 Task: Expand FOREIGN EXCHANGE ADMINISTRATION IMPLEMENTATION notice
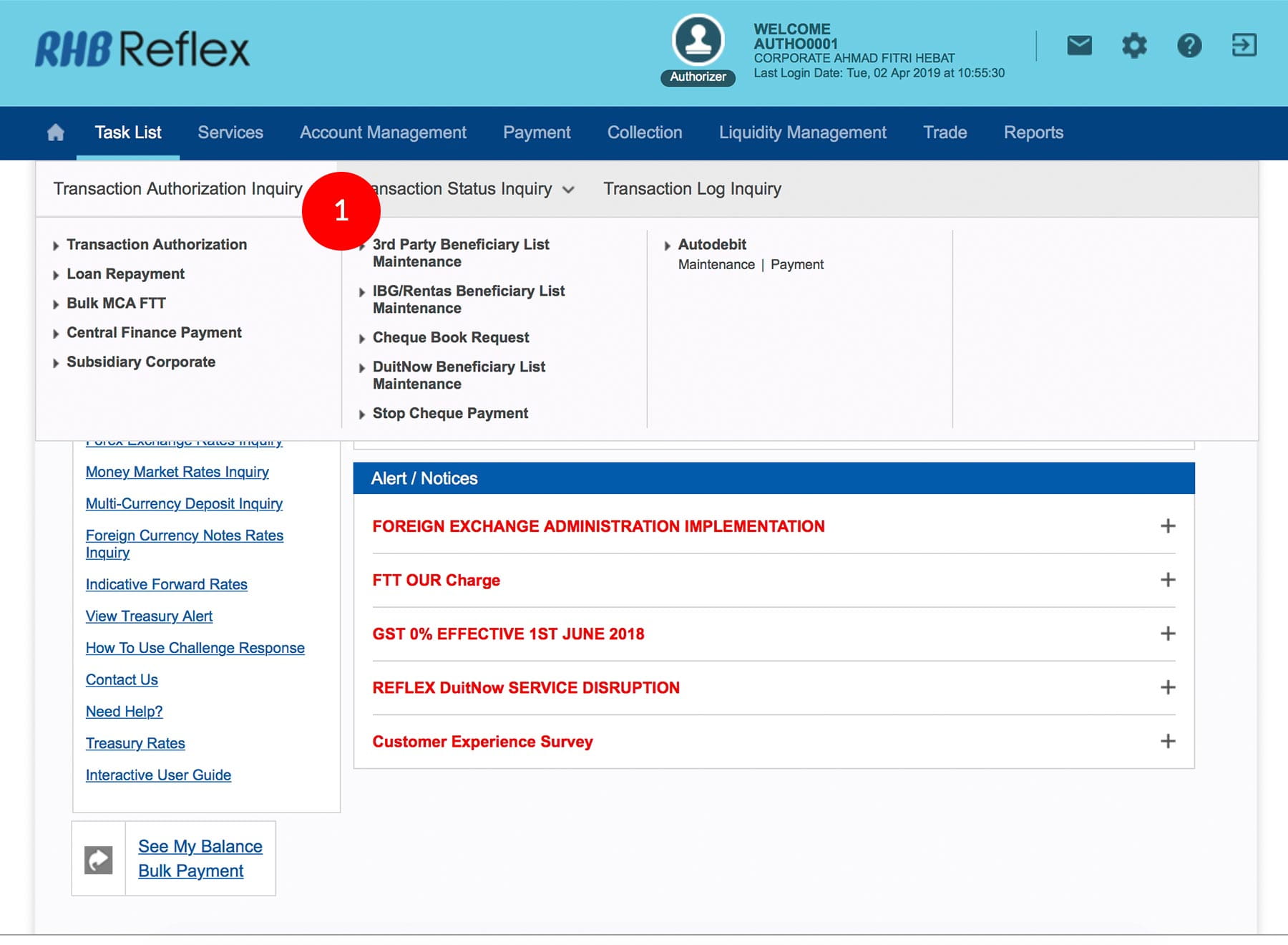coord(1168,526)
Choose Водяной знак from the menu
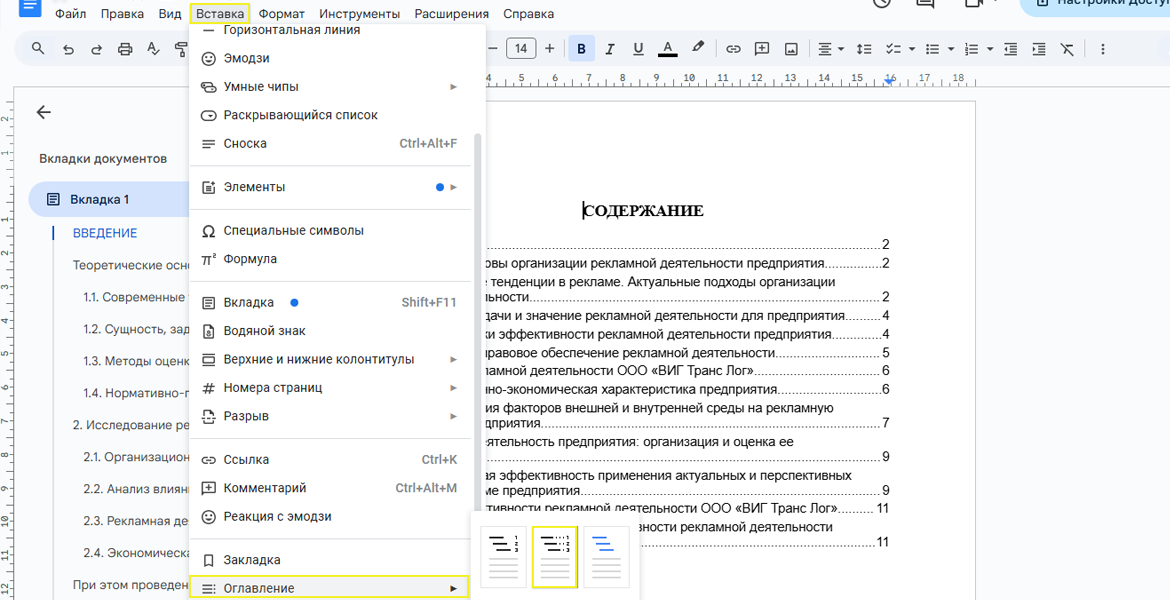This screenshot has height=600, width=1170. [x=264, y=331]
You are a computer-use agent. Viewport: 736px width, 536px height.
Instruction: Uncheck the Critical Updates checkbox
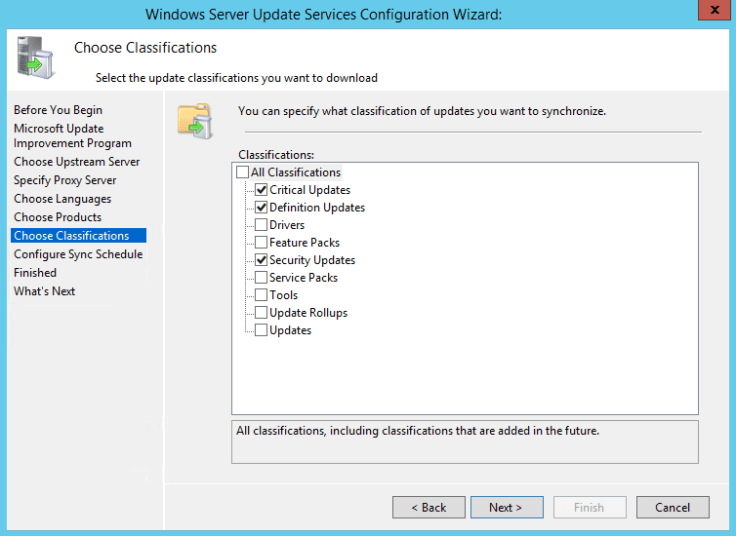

• **TASK BRIEF**
Please output the lines from the line that holds "You are a computer-use" through the final line of the material above, both included. Each line must match exactly, and pictures must be excluded.

• **FINAL ANSWER**
You are a computer-use agent. Viewport: 736px width, 536px height.
Instruction: Uncheck the Critical Updates checkbox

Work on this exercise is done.